Where the line containing "518x377 pixels. How" appears, begin retyping; continue exactly through the final line of the data. Omit every picture.

*** Begin section ***

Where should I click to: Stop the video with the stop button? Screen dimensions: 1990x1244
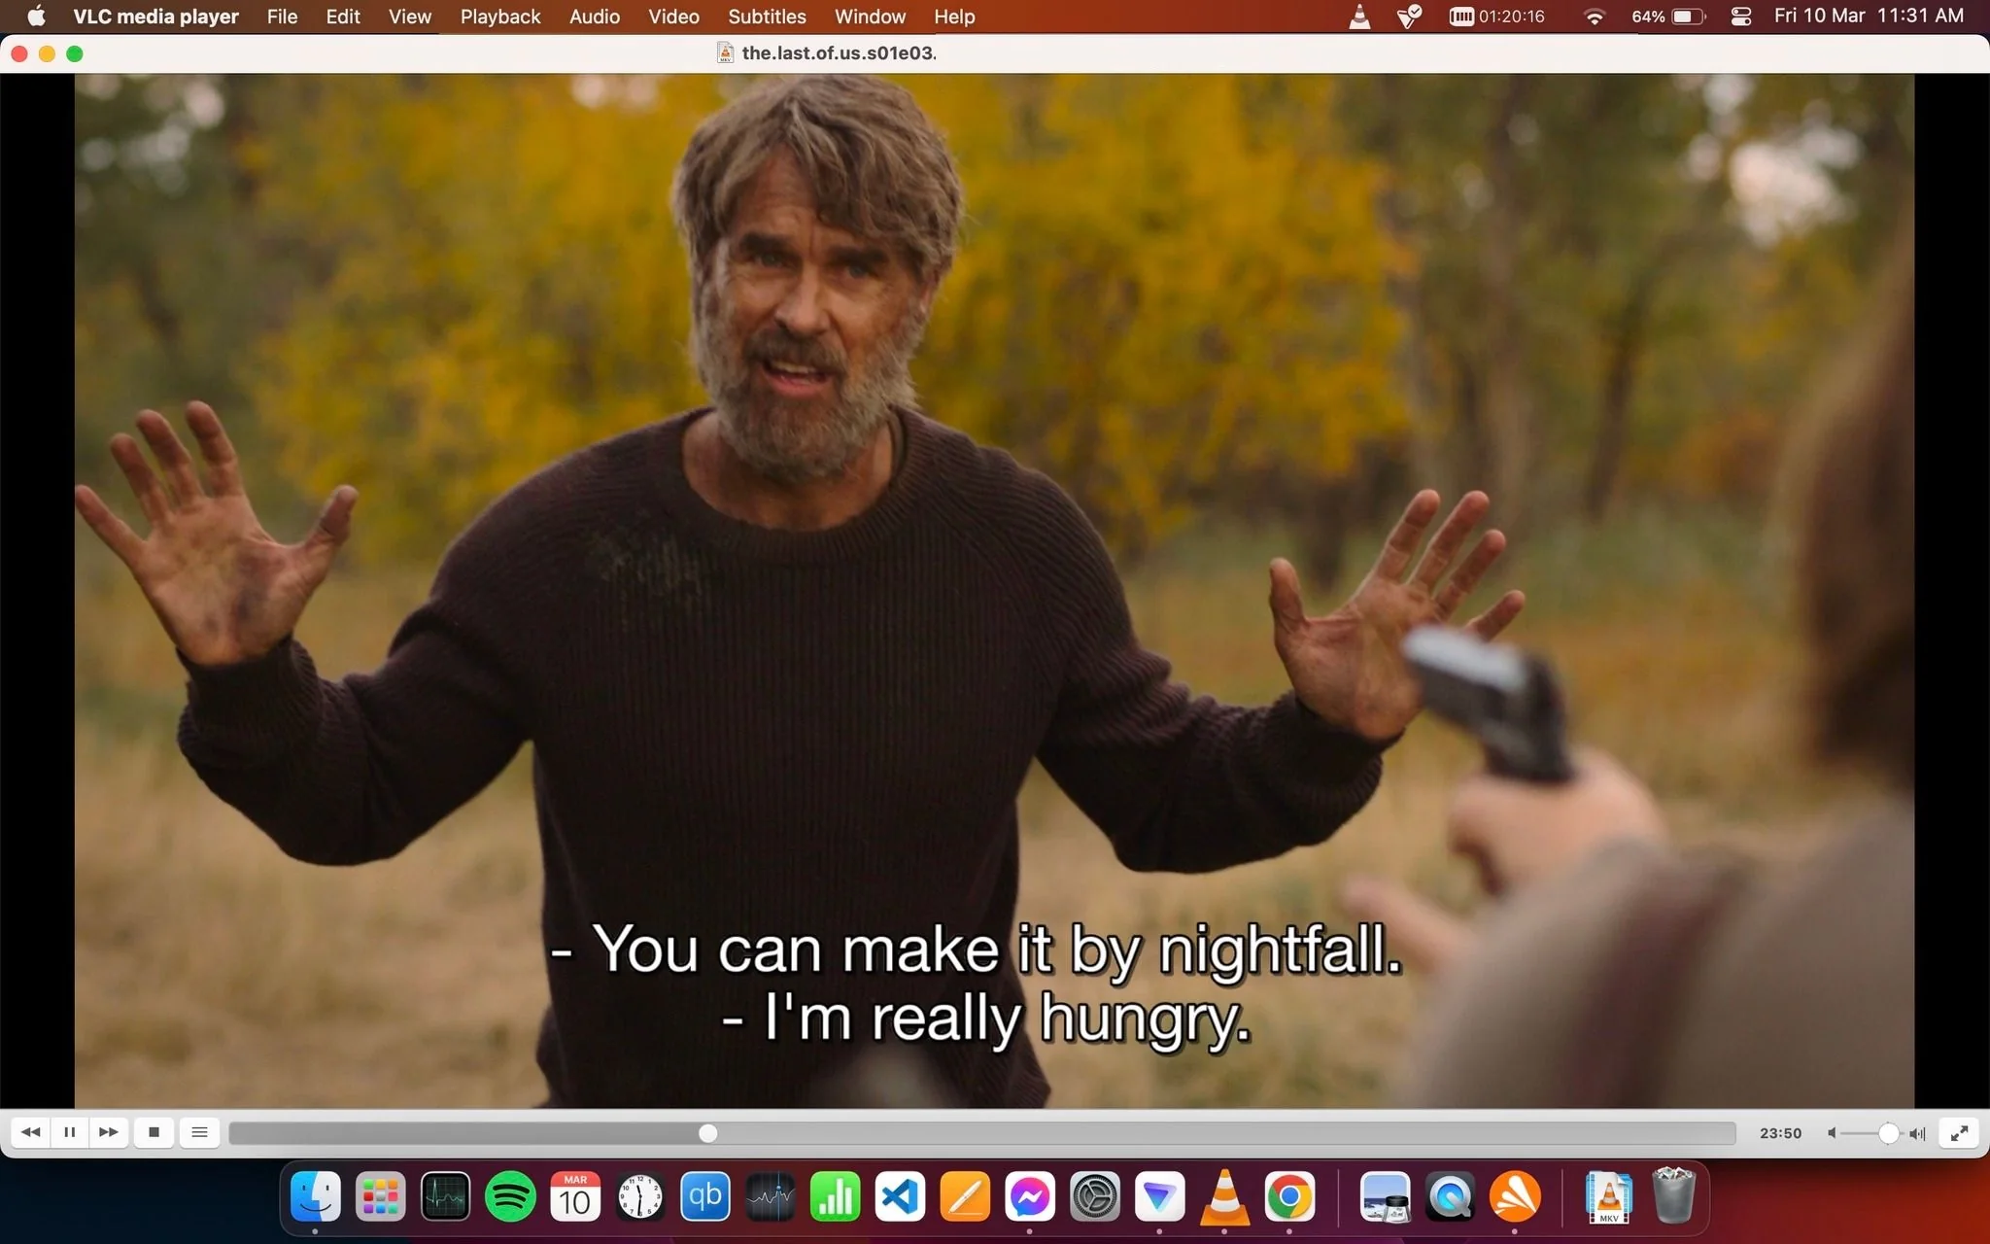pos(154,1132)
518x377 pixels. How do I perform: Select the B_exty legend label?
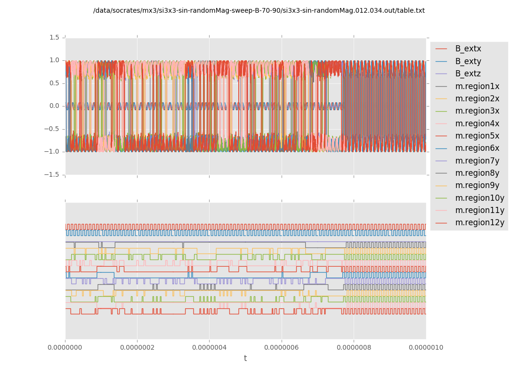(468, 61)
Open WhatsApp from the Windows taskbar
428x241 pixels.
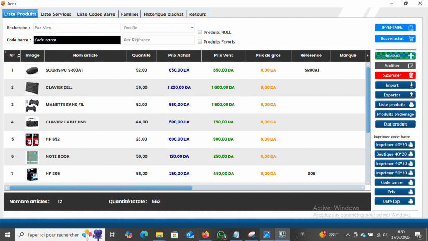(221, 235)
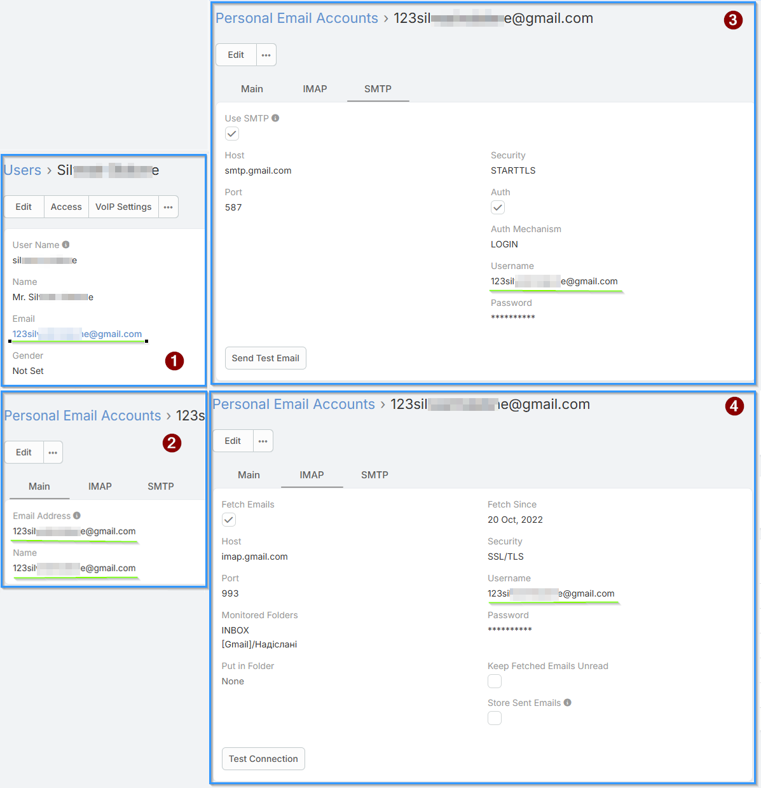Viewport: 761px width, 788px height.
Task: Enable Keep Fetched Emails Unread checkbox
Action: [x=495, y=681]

*** End section ***

- [SOLUTION TO THIS TASK]
518x377 pixels. How do I perform: Select the B_exty legend label?
(468, 61)
Open WhatsApp from the Windows taskbar
428x241 pixels.
(221, 235)
Viewport: 761px width, 788px height.
Task: Enable Keep Fetched Emails Unread checkbox
Action: [x=495, y=681]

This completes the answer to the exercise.